Task instructions: Copy each line of the records that includes "link".

Items from a data source:
-- Opening Marker --
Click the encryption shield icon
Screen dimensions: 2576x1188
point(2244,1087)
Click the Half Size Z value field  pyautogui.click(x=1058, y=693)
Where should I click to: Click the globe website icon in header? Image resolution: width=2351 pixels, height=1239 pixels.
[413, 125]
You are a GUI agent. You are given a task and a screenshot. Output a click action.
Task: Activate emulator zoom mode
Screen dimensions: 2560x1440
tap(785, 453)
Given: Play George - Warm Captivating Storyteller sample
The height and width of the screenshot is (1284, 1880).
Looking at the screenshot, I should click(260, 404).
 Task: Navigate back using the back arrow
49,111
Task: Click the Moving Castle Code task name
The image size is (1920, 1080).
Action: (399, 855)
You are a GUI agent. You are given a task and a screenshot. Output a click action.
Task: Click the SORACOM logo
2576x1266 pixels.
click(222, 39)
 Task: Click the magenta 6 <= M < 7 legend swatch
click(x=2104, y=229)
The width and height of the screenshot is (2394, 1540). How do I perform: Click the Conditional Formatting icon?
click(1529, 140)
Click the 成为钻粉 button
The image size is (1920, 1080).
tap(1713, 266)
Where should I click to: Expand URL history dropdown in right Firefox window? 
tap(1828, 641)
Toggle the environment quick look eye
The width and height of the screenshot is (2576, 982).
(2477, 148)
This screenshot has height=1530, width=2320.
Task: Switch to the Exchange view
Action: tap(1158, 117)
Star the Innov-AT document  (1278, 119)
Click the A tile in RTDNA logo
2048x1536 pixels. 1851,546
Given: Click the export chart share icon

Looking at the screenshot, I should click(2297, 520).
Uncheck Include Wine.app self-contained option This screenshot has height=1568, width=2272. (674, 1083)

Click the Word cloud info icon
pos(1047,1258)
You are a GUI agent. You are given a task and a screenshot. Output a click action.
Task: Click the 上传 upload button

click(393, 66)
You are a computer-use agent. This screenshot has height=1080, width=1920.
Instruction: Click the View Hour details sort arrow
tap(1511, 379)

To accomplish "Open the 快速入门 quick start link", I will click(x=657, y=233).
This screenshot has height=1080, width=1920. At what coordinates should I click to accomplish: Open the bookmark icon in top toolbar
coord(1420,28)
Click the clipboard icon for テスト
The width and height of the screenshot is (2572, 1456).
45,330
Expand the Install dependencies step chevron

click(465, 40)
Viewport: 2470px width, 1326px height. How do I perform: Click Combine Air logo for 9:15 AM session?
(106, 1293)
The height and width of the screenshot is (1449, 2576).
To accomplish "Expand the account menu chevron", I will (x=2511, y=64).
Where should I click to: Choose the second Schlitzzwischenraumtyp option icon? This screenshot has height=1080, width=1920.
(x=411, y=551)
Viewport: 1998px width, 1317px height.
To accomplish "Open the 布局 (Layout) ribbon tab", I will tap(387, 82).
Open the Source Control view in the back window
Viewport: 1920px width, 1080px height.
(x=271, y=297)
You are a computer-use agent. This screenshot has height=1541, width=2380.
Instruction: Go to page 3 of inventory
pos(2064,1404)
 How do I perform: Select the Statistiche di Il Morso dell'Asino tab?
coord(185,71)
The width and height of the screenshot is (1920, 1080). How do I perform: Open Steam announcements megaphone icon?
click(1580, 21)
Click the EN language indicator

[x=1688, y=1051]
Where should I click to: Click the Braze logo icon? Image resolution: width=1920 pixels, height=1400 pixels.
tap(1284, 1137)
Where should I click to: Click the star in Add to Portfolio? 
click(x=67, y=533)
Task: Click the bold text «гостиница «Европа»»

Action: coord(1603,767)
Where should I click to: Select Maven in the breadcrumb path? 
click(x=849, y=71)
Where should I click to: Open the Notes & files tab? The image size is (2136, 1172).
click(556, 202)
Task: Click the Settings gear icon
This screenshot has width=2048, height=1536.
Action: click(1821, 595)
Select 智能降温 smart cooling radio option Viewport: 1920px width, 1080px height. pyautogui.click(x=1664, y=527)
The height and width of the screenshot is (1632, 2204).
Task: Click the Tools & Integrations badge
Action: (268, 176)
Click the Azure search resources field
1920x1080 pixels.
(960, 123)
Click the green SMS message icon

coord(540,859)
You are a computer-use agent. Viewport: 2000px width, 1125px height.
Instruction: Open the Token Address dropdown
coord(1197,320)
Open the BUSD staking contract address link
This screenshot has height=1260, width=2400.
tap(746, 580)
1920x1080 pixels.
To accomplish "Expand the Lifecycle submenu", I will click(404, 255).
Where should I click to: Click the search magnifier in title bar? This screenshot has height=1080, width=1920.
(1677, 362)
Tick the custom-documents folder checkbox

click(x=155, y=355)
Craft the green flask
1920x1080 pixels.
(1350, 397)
-- Closing Marker --
Solution to the problem:
To accomplish "Open the 快速入门 quick start link", I will click(x=657, y=233).
Open the BUSD staking contract address link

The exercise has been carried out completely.